It's Saturday night and I'm waiting for the time to go by so Yoga Zen Babe can come pick me up with Mr. YZB and Baby YZB. We're going to Trainer's open house tonight. So...I'm bored and I'm reading blogs, check in on my facebook and reading the notifications. A theme amongst my friends..."Looking forward to Seven tonight..." is on several of their pages. Oh.
On one hand, good for them. I'm glad that they are getting together to hang out, support one another, drink wine and talk, talk, talk. On the other hand...blasted. I hate not being there. I hate missing out. I hate not making up part of the Seven. I'm sad. It makes me realize just how far away Texas is.
Yesterday I tried to get a hold of a couple of them. No one answered. Today, same thing. So I left my typical, "I'm thinking of you, call me back if you can.." messages. No calls back. Not even from my parents!! I think life just happens like that you know?
I've had a couple of very hard, stressful weeks with my co-worker being out. (If he's not back at work on Monday morning I'm going to hunt his ass down!) My neck is so stiff that it's about to lock up again. The culmination of everything that has happened between Trainer and I this past year was discussed on Thursday and though we're moving on it still burns a little bit (as it should.) I'm on my period so everything is emotional and 10x worse in my head than it is in reality. (Sorry, should have prefaced with a TMI Girl Style for that last one.) Plus I'm trying to be upbeat for this silly open house and pushing all this other crap just below the surface. The insecurities, the feeling fat and unattractive, feeling unwanted...or rather unNEEDED...forgotten.
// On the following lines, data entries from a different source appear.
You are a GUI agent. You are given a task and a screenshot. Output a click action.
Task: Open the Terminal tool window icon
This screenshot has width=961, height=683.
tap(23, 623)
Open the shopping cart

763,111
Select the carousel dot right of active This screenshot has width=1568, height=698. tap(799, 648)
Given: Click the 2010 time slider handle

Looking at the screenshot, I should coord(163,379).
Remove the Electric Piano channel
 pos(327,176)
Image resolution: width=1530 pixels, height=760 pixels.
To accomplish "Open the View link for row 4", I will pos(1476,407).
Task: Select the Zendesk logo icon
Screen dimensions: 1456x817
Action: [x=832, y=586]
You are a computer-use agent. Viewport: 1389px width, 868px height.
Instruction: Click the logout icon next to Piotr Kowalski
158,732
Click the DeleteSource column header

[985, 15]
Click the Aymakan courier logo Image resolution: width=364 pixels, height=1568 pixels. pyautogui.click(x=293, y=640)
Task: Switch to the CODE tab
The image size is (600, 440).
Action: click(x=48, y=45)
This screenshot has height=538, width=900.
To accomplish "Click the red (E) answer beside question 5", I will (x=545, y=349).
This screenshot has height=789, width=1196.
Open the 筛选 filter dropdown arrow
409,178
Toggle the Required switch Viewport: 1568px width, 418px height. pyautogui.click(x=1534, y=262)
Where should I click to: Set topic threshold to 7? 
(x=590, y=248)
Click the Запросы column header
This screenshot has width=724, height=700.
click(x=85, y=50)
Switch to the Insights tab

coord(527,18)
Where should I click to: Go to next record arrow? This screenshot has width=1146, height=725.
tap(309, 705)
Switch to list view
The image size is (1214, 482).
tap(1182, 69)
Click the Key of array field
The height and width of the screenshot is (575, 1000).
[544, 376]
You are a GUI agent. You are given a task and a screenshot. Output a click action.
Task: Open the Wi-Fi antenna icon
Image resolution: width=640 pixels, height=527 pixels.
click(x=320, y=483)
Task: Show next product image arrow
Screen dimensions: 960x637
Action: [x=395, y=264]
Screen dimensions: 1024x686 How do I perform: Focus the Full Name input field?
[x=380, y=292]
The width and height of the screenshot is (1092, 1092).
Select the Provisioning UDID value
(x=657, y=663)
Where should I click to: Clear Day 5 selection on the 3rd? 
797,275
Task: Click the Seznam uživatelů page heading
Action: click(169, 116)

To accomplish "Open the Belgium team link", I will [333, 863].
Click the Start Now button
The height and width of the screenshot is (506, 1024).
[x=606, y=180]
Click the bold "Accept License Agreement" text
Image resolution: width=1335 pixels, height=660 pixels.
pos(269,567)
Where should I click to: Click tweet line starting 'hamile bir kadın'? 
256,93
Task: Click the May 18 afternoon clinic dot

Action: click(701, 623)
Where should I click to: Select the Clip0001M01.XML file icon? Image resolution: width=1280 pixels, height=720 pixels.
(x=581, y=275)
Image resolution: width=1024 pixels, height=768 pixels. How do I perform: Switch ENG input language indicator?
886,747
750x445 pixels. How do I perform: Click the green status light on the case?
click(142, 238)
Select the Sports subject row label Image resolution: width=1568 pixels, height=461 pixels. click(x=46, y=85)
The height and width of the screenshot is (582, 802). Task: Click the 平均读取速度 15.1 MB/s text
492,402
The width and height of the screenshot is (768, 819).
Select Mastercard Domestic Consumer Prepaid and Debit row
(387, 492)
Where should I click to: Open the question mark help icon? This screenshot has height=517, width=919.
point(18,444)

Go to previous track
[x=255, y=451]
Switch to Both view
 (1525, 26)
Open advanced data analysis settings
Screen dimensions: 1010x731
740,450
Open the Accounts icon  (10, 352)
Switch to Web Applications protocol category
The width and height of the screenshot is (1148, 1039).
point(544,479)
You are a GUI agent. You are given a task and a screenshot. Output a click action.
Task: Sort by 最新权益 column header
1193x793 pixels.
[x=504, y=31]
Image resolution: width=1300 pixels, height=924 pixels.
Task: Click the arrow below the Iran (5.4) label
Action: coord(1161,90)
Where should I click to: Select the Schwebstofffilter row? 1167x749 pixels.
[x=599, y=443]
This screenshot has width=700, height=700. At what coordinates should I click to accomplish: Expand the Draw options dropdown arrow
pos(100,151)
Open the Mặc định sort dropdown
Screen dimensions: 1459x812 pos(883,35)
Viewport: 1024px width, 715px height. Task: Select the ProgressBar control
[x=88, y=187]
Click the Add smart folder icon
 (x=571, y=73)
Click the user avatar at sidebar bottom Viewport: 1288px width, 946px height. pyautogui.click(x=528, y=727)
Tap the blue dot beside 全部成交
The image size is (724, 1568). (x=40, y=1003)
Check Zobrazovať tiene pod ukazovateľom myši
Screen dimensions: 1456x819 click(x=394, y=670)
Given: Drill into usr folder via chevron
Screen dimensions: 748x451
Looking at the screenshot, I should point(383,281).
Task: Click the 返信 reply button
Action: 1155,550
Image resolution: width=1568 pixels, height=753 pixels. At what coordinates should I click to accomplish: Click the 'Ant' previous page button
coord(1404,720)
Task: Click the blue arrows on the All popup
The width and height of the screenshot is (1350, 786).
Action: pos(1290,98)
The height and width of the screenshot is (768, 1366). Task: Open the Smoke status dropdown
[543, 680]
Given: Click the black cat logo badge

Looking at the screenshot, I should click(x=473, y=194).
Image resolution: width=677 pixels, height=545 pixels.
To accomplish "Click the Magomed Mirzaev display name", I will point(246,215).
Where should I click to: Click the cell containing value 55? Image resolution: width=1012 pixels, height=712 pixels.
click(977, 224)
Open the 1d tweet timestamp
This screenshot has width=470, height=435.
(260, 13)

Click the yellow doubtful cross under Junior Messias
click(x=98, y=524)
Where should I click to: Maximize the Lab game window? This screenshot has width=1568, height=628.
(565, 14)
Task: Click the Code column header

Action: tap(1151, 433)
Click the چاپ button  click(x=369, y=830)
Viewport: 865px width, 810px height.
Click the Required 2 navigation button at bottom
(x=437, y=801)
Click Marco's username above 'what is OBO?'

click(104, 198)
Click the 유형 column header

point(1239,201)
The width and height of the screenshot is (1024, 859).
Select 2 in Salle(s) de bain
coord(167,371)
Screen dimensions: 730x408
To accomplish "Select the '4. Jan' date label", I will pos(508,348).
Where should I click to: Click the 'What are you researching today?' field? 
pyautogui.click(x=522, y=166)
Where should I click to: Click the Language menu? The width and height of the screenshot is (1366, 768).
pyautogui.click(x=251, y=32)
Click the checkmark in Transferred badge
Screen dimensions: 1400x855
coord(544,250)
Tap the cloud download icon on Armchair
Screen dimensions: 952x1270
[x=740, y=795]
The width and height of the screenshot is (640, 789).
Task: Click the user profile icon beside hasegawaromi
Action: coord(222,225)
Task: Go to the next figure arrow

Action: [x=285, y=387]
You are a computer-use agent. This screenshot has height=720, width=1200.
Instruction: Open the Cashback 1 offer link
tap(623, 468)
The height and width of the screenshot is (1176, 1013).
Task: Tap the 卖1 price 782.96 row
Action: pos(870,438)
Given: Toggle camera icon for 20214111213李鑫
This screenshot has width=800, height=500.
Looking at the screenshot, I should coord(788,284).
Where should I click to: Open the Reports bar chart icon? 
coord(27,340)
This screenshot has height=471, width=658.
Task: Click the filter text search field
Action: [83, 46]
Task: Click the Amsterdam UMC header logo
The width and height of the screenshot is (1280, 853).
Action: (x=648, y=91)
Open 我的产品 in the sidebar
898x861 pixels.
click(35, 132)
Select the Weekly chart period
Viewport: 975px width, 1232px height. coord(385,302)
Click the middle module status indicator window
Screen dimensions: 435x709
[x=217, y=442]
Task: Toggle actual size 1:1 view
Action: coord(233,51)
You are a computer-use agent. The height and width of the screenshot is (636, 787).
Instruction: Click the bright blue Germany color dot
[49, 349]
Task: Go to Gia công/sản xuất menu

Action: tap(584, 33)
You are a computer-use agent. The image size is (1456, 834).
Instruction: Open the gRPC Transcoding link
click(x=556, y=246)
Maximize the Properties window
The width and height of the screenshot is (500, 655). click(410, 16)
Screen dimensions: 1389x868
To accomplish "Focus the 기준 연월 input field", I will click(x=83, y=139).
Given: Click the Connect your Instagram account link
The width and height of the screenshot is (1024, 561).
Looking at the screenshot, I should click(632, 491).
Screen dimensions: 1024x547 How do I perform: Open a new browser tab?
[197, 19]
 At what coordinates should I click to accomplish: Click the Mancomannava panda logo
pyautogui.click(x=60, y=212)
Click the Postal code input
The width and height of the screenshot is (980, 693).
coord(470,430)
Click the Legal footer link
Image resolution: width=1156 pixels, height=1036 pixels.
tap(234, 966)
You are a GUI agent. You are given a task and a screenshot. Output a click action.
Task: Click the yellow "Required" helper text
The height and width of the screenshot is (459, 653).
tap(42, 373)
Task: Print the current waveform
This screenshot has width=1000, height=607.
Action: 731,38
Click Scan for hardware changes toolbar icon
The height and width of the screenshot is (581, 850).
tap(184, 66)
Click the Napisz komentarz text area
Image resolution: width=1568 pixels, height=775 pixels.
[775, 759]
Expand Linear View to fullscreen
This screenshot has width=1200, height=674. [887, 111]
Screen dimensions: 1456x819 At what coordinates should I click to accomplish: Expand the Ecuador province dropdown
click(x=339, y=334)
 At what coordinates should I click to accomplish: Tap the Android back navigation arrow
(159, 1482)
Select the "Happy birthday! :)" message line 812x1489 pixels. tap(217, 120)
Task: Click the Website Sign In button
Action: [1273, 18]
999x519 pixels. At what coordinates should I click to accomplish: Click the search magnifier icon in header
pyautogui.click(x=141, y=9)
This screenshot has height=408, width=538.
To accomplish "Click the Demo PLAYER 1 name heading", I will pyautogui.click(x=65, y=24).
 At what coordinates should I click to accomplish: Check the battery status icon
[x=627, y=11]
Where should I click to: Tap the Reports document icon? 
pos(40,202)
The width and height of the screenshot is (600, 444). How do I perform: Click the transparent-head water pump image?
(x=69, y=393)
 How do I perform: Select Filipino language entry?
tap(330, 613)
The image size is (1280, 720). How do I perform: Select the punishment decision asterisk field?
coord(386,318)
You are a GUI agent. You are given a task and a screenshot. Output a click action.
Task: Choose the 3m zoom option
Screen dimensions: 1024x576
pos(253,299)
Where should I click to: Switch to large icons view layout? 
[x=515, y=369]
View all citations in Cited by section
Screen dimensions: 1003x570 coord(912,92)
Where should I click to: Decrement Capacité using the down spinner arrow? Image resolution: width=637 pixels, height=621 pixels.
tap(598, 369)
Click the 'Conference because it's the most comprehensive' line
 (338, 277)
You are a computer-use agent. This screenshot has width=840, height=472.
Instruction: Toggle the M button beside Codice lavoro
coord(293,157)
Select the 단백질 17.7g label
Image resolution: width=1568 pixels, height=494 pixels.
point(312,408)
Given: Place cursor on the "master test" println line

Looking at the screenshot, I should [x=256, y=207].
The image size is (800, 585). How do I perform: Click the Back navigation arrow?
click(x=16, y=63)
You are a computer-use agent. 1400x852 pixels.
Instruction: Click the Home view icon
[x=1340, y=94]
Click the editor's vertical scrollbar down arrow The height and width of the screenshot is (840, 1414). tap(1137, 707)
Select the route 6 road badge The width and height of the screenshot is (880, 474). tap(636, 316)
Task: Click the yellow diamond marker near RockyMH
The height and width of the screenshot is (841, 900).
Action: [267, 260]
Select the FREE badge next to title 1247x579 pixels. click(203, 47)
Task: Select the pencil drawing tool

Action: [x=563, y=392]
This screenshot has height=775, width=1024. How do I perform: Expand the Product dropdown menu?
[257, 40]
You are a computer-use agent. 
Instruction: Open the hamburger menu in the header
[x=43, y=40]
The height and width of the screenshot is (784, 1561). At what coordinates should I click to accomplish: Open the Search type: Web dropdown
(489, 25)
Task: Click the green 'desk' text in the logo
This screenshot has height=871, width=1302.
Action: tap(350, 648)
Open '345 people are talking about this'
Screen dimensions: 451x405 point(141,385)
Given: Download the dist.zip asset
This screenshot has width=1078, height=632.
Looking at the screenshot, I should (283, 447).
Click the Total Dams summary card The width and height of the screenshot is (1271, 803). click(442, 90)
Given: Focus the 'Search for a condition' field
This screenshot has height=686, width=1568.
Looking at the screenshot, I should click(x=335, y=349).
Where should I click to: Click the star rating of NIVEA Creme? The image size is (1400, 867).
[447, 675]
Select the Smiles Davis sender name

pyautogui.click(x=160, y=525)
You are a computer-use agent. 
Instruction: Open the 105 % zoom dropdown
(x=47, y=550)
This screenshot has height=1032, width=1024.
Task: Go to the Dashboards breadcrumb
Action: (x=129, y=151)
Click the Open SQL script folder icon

And in my logical mind I know that all of that is bullshit. I'm not that fat, just a little chubby even though I run 3-4x a week and eat healthy 90% of the time. I'm attractive from what people tell me, I mean I'm not like Halle Berry beautiful, but I can take a decent picture. I'm definitely not unwanted, I know that. I have friends here that want to hang out and my friends away would love for me to hang out, I'm just not there. Which is the next thing...I'm not unneeded (I know that's not a word, give me a break, I'm in the darkness!! Oh wait, it IS a word!), I have a lot of people who need me. Not necessarily to do things for them, but just to be there. Which is how it should be. And lastly I know I'll never be forgotten. Not by my Seven Diva girls, not by my new friends here, not by my old co-workers.
But here I am, in the partial darkness, feeling sad. And talking to a F-ing computer. Stupid. I'll get over it, probably by the end of the evening.
Holy crap....you all are going to get tired of me. I wrote three blogs today...
Update - the Saint did call me. Thank god. Now I feel like a baby. Oh well. Time to get ready. And don't worry all...no need to call. I'm okay.